Most patients won't have that finding. When it comes to cancer, again, the history is often the most important part of the evaluation. Certainly, it's important to ask about a history of cancer, and we sometimes forget that. The most common sites of metastatic cancer to the spine would be the prostate, the lung and the breast. So those are worth inquiring about. Patients who have unexpected weight loss, patients who have pain that's worse at night when they're lying down, those are red flags, if you will, for a patient who may have a higher likelihood of cancer.
>> Could you describe the reference standard tests for low back pain associated with herniated disks, with metastatic cancer and with infection? >> Well, for all of those conditions perhaps the best single test, at least in clinical practice, is the MRI. MRI is quite sensitive for herniated disks and for metastatic cancer and for infection, and is probably the test of choice.

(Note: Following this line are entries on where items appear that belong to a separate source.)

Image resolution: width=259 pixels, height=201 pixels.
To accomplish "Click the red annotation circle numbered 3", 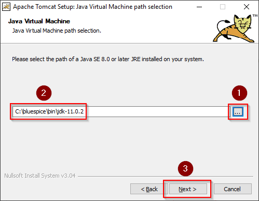I will [x=185, y=168].
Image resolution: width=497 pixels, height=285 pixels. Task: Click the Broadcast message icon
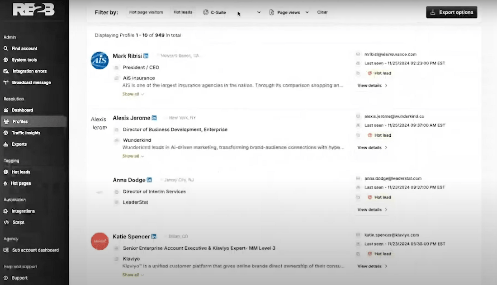6,83
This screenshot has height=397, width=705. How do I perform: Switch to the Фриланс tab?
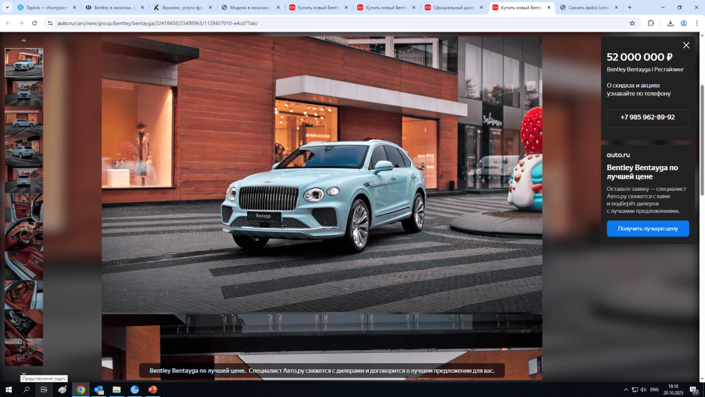pos(180,8)
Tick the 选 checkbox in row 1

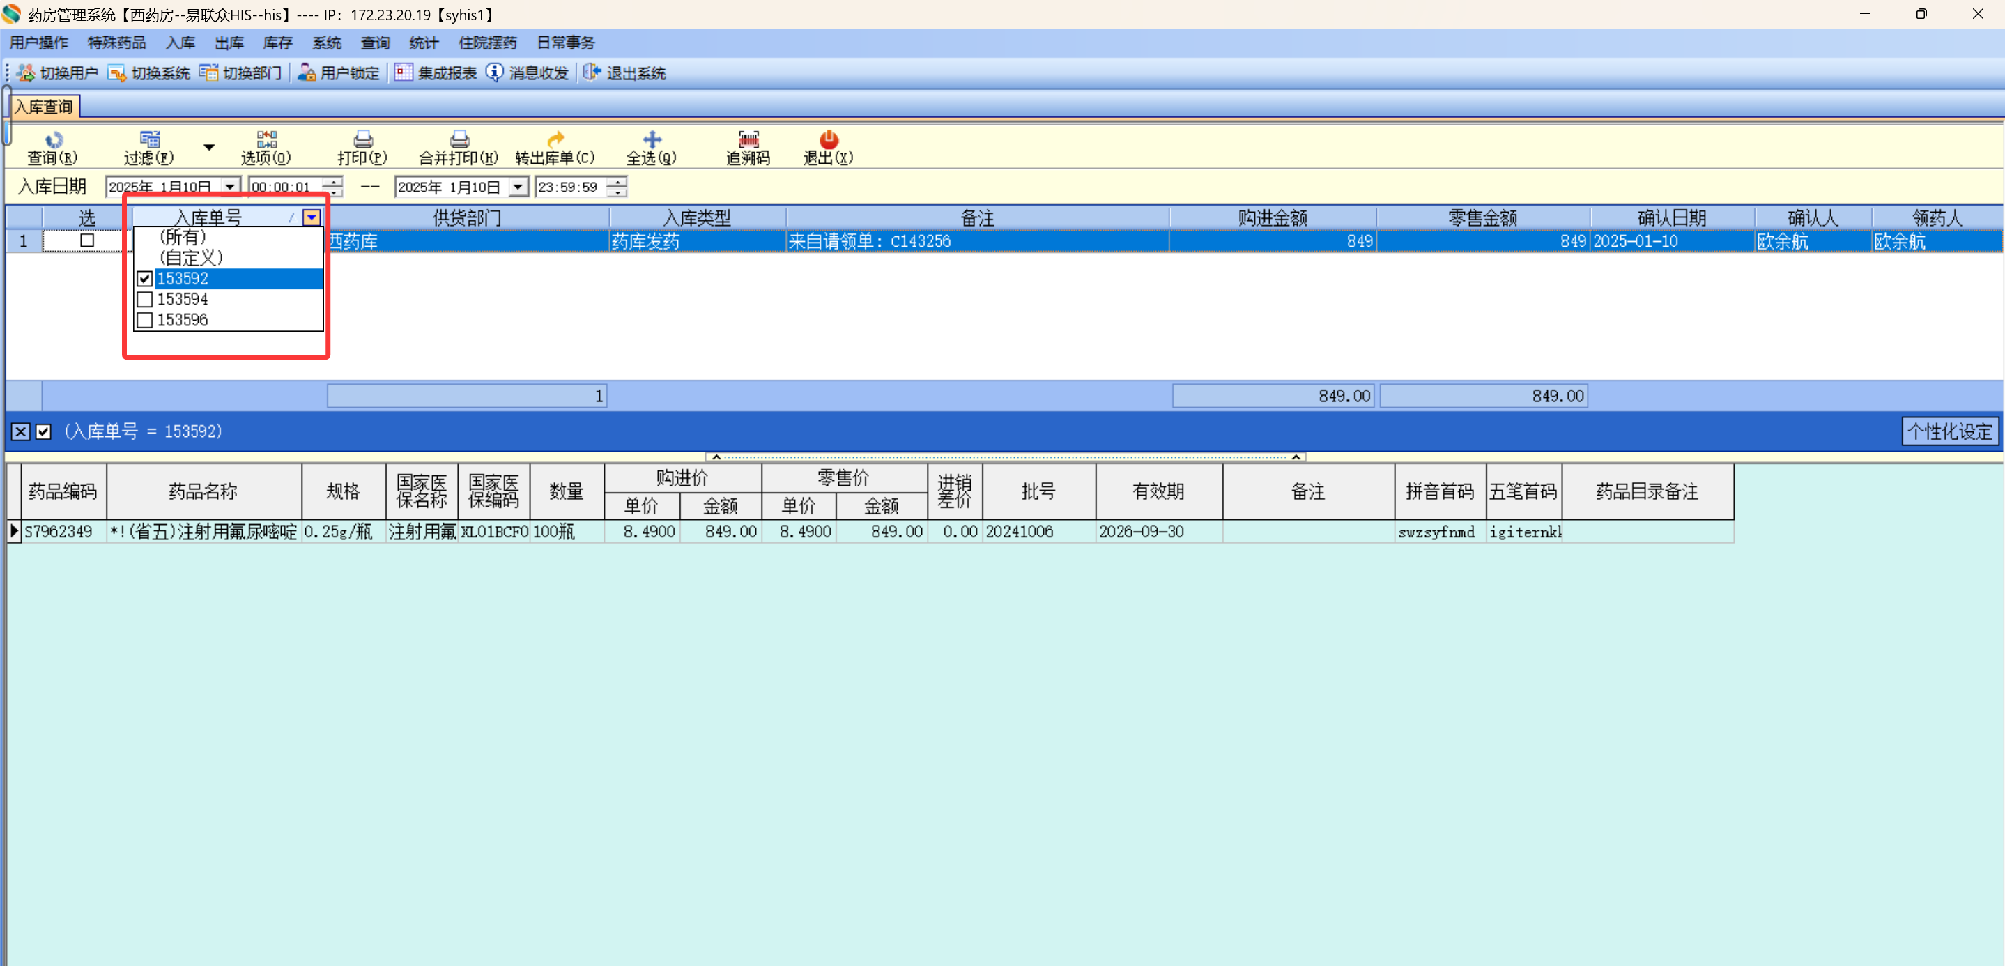pos(87,241)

In some research studies it's been important to try to verify, for example, a herniated disk with surgical findings. The problem there, of course, is that we don't do an operation on patients with normal imaging just to prove that they don't have a condition. So there's a, if you will, a verification bias there, but the gold standard, in a sense, would be the findings at surgery. Or in some cases simply the cumulative clinical picture and time course of symptom resolution may be important.
But for those systemic diseases like metastatic cancer and infection, I think MRI is the most important test initially, although in some cases biopsy or aspiration may be necessary to confirm the diagnosis. >> Is there anything else that JAMAevidence users should know about low back pain? >> Well, I guess I would hope that primary care physicians would feel confident that a good history and physical examination can be very effective at helping to rule out cancer or major neurologic deficits and, therefore, imaging is often unnecessary for patients who have back pain, unless the pain becomes unusually persistent or some of these red flags appear in the history or physical examination over time.
>> Well, thank you, Dr. Deyo. >> You bet.